According to Lemoine and Hurst (2012), the use of smart pumps is an effective way of reducing medication errors in the neonatal intensive care unit. Safety pumps reduce medication errors by providing safety measures that are applied before administering medication to infants (Lemoine & Hurst, 2012). They provide clinical decision support through the use of dose error software that contains extensive information regarding the right dosage for various patient populations. Additionally, the software contains libraries that provide information regarding safe dosage, infusion rates, and dilution factors that are recommended for various drugs (Lemoine & Hurst, 2012). They compute dosage calculations and give the rates and volumes of drug administration thus reducing the probability of medication errors occurring (Lemoine & Hurst, 2012).
Another method used in the reduction of medication errors is the use of bar-code-assisted medication administration (BCMA) systems. A research study conducted by Morriss et al (2011) found out that patients who were treated after the installation of a BCMA system experienced lower instances of medication errors than patients treated before the installation of the system. The results of the study revealed that the BCMA system reduced the risk of medication error by 50 percent (Morriss et al., 2011). The system reduced the risk of errors that originate from opioid administration significantly. The researchers stated that the method is more effective when used together with other error-reduction strategies such as structured medical record audits (Morriss et al., 2011).
Correct labeling and packaging reduce medication errors by providing dosage information such as route of administration, name of drug, and dosage (Anderson & Ellis, 1999). Appropriate packaging measures include pediatric-sized packs and adequate instructions to prevent instances of administration of wrong doses. Dangerous drugs should be distinct, pediatric dosage information should be sufficient, and barcoding should be incorporated into each vial (Anderson & Ellis, 1999). It is also important to make drug delivery systems specifically for each type of drug. Establishing effective pharmacies is necessary for the reduction of errors such as poor reporting and low-quality service. Medication administration should follow certain rules that include the use of standardized dose tables, accurate reporting systems, and bedside technology (Anderson & Ellis, 1999).

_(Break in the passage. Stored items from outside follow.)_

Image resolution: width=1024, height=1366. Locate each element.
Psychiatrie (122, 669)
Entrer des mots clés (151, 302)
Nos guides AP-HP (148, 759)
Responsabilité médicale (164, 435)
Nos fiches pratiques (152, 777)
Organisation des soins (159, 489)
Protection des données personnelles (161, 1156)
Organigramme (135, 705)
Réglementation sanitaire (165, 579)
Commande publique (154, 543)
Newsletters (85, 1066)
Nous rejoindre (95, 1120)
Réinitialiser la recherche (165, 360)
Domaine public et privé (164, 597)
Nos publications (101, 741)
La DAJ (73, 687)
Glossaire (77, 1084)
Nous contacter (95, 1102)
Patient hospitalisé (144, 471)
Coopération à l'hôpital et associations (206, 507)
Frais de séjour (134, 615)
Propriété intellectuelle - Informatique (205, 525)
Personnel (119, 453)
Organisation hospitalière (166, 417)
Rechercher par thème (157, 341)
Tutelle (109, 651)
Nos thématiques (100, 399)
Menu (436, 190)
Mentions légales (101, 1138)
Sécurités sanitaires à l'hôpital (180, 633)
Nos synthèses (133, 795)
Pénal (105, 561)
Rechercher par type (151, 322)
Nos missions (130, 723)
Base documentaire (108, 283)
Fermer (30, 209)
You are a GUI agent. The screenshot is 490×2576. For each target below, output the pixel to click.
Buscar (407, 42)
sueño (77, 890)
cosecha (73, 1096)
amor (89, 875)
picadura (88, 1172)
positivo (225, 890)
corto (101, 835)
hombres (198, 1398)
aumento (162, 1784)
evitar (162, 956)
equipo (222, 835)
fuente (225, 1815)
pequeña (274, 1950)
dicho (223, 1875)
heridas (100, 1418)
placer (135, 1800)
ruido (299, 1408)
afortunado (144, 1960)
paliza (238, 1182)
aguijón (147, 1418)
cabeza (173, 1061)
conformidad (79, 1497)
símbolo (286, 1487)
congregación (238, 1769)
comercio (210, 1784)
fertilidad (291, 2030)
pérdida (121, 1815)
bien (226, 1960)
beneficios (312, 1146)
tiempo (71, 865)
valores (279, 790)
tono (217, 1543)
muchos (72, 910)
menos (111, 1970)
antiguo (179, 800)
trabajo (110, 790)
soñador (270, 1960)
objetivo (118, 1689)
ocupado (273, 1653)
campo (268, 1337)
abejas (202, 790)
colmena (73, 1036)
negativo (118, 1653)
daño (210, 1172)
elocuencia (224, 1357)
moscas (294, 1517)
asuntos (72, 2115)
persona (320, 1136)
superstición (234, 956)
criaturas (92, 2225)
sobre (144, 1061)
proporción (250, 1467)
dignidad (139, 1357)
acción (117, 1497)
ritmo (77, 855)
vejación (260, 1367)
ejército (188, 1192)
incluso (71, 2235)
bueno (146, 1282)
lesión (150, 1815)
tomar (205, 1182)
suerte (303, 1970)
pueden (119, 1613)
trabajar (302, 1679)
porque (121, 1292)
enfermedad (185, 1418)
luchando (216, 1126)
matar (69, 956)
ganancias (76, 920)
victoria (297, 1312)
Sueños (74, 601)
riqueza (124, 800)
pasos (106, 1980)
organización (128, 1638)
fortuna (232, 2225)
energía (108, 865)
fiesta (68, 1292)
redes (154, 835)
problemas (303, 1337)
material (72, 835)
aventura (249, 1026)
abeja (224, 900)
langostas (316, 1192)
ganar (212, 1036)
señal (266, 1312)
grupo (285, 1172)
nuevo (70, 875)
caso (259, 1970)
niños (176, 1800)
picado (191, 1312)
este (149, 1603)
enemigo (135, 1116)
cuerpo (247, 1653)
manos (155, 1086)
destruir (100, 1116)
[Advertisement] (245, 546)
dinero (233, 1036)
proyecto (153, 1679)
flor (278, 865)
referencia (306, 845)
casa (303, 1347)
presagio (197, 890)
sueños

Errors also originate from sound-alike and look-alike medications that have similar concentrations and dosages as well as similar-appearing packages (Sauberan, Dean, Fiedelak, & Abraham, 2010). Sufficient knowledge regarding different drugs enables nurses to differentiate between look-alike and sound-alike drugs which are a common source of errors. These errors can be avoided by establishing clear drug distribution procedures and standards, and educating nurses and pharmacy staff about the differences between look-alike and sound-alike drugs (Sauberan et al., 2010). Moreover, the errors can be avoided by labeling such drugs with different colors and changing the system of storing, ordering, documenting, and dispensing infant medication (Sauberan et al., 2010). The documentation of medication should be precise, clear, and distinct for each type of drug. Medication should be clearly labeled and stored on different shelves or dispensing machines to avoid confusion during ordering, dispensing, and administration.
Anderson, B, J., & Ellis, J. F. (1999). Common Errors of Drug Administration in Infants: Causes and Avoidance. Paediatric Drugs, 1(2), 93-107. Web.
Lemoine, J. B., & Hurst, H. M. (2012). Using Smart Pumps to reduce Medication Errors in the NICU. Nursing for Women’s Health, 16(1), 151-158. Web.